É impossível negar a nossa característica voraz e, consequentemente, destrutiva. A relação de mando, arrogância e submissão da natureza e das demais espécies ao nosso bel prazer, precisa ser questionada e modificada. Transformamos o viver em algo antiecológico exatamente pela necessidade de acumulação, sem levarmos em conta que os recursos são limitados e que faltará para nossos filhos no futuro próximo.


As respostas não serão dadas por este ou aquele “iluminado” que apresentará soluções. Estas respostas deverão ser construídas de maneira coletiva, pois, inclusive, a coletivização das ações será, por si só, indicativa de nova postura. Acredito que necessitamos realizar que se torna insustentável o acúmulo de bens nas mãos de poucos. É inadmissível que mais da metade da população mundial têm acesso apenas ao que é necessário para a sobrevivência, sendo esta em condições precárias e aviltantes. Produzimos muito mais riquezas do que necessitamos, no entanto, poucos têm acesso a elas.
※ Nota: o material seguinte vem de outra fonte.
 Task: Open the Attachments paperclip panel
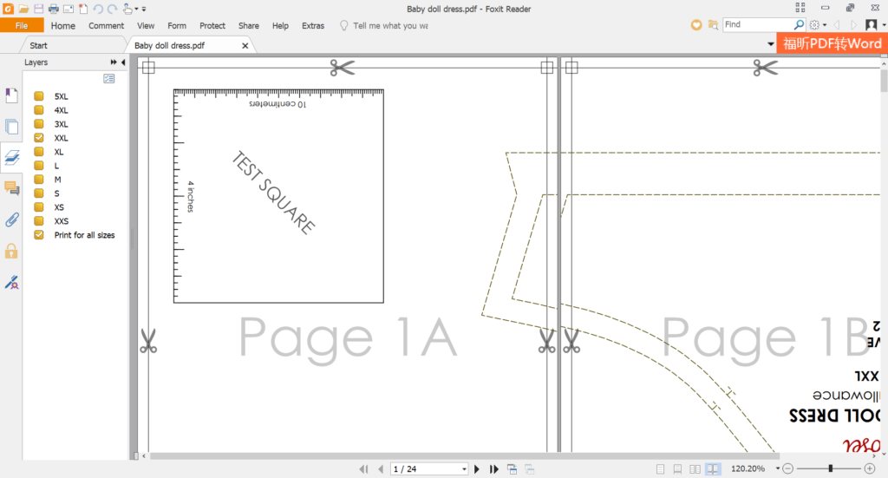(12, 219)
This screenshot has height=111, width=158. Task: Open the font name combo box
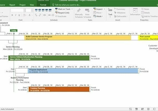(x=18, y=10)
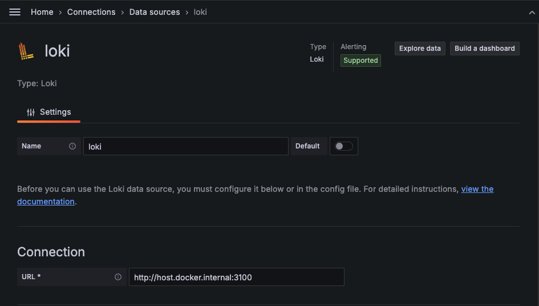Navigate to Connections breadcrumb

click(91, 12)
Temos sido avisados de que algo violento estaria para acontecer. Mas ignoramos os sinais da AIDS, Ebola, H1N1, Sars, superbactérias etc. Nossa arrogância e adoração ao deus “mercado” tem nos cegado para percebermos o que é óbvio. Precisamos urgentemente reformular o pacto social e civilizatório, realizando a elementar noção de que somos todos pertencentes a uma única espécie e precisamos de cada indivíduo saudável e protegido. Caso contrário, perderemos para um inimigo que nem sequer veremos seus corpos, sendo que muitos padecerão implorando apenas por um pouco de ar. Ar este que, em nome da produção, preferimos transformá-lo em não respirável. Os avisos estão sendo dados.
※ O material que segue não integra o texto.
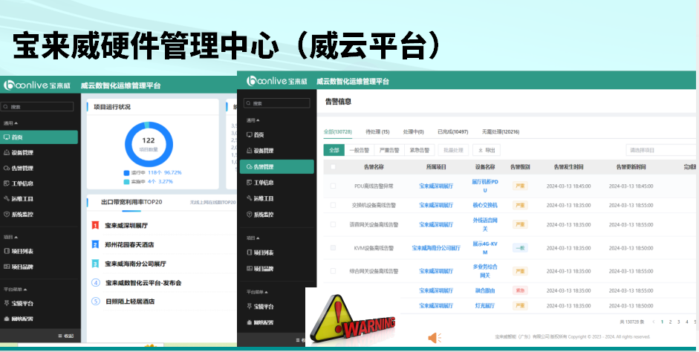Check the PDU离线告警异常 row checkbox
The image size is (699, 352).
coord(333,186)
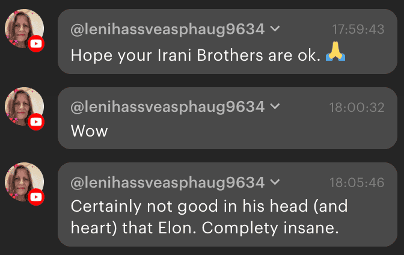Expand chevron beside username on "Wow" message
This screenshot has height=255, width=404.
(x=275, y=107)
Para terminar, uma piada que gosto muito de pelo caráter ilustrativo:


Conta a estória que em certa região vivia um homem muito bom, correto, cumpridor de seus deveres e muito obediente à sua religião. Certo dia, começou uma chuva muito forte e o rádio avisou que havia o risco iminente de haver inundação. Nosso bom homem colocou-se de joelhos e com toda a força de sua fé iniciou orações pedindo proteção. Ele acreditava ter muito poder na sua relação com o seu deus. Tempos depois, apareceu a polícia na frente da casa, avisando que o rio iria inundar e todos deveriam desocupar a região. Humildemente, nosso crente disse que não precisavam se preocupar com ele, que cuidassem dos demais, ele estava protegido. Os policiais se dirigiram para as casas dos vizinhos e ele voltou a orar. A água estava entrando pela casa e já atingia os joelhos quando os bombeiros apareceram em um bote salva-vidas chamando para que ele abandonasse a casa e viesse com eles. O obstinado rezador dispensou a ajuda e voltou às orações. Teve que subir no telhado, pois a água encobria todo o vilarejo. Do alto de sua casa, ainda em oração, o fiel religioso continuava sua reza, cada vez mais entregue e fervoroso. Foi quando viu o helicóptero da marinha aparecer com o cesto de resgate. Mais uma vez, dispensou a ajuda, dizendo que estava protegido pelo seu deus. Os marinheiros foram embora, salvar outros.


O crente morreu afogado e, quando chegou ao céu, com muita irritação, foi logo dizendo: não aceito conversar com ninguém, só falo diretamente com o meu deus. Os anjos que por lá estavam, recebendo os recém-mortos, foram explicar ao deus-chefe quem era o novo morador, apontando todo o serviço prestado por ele quando vivo na Terra. Deus chamou-o ao seu gabinete. Entrou indignado, relembrando que sempre seguiu os mandamentos, nunca havia feito nada que o desabonasse, sempre fora caridoso, honesto, fiel e religioso. Quando precisou de ajuda, o seu deus o havia abandonado. Deus o interrompeu e disse: mas o que você queria, ouvi sim suas preces. Enviei o sinal de rádio, a polícia, os bombeiros e até os marinheiros. Como você não aceitou nenhuma ajuda eu pensei que queria mesmo era morrer.